TASK DIRECTIONS:
Which of the lines below contain the string "cell"? Copy each one.

INPUT DATA:
= = =

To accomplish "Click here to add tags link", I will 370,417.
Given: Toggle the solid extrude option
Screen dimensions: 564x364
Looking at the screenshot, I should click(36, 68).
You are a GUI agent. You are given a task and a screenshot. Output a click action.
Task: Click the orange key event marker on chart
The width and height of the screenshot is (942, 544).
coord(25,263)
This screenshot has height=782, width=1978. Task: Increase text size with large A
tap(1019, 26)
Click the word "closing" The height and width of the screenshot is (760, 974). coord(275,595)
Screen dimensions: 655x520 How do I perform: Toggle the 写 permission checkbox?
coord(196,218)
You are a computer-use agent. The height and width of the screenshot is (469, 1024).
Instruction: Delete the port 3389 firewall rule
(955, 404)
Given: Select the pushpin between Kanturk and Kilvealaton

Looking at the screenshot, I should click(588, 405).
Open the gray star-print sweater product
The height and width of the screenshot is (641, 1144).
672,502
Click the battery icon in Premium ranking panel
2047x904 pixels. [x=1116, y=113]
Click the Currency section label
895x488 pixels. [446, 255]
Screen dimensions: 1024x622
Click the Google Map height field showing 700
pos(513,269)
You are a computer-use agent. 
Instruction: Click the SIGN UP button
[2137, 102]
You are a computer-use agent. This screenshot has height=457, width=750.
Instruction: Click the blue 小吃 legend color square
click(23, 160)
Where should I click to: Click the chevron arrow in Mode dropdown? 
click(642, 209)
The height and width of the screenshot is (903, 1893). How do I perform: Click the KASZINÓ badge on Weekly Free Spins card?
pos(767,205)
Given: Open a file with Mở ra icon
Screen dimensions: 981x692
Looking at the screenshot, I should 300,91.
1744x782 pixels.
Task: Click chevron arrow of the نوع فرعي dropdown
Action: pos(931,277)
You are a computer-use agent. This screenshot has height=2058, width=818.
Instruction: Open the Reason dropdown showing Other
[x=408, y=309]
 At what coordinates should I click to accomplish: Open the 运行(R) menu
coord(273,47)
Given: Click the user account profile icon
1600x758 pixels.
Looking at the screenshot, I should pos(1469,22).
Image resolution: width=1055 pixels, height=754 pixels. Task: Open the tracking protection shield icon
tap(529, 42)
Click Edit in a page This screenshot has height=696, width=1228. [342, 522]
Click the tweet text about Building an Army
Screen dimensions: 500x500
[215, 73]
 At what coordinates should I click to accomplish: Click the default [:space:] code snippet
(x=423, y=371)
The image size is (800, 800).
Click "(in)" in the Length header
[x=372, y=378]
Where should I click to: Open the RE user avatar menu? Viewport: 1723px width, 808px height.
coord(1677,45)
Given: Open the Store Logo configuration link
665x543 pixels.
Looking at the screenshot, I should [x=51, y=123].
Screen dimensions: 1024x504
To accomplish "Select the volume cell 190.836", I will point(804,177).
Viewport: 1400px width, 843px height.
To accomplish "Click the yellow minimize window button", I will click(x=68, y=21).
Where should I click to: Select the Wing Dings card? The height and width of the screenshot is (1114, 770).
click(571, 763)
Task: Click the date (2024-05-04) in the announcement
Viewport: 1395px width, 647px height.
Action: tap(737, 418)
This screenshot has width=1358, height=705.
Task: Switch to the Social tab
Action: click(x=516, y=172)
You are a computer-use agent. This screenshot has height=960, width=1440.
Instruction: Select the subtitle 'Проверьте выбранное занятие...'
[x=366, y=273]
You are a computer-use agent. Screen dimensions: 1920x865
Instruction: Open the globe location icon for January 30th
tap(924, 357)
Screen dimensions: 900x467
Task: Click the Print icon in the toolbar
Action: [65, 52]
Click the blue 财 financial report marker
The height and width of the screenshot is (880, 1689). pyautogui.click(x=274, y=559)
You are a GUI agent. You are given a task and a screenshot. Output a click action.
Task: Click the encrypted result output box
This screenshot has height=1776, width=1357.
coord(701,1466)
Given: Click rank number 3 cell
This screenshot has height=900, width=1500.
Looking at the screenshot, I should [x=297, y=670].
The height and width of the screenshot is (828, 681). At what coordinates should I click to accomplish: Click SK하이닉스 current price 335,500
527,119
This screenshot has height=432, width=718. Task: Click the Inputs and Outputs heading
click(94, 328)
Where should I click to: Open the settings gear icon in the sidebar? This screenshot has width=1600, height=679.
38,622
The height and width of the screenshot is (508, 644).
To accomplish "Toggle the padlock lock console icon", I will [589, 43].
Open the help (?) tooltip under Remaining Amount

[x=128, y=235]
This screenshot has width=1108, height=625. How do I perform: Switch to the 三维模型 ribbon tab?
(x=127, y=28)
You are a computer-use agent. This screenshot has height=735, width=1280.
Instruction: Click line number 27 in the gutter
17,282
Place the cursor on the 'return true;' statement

= = =

OUTPUT BELOW:
To accomplish "Select the volume cell 190.836", I will point(804,177).
Given: Click rank number 3 cell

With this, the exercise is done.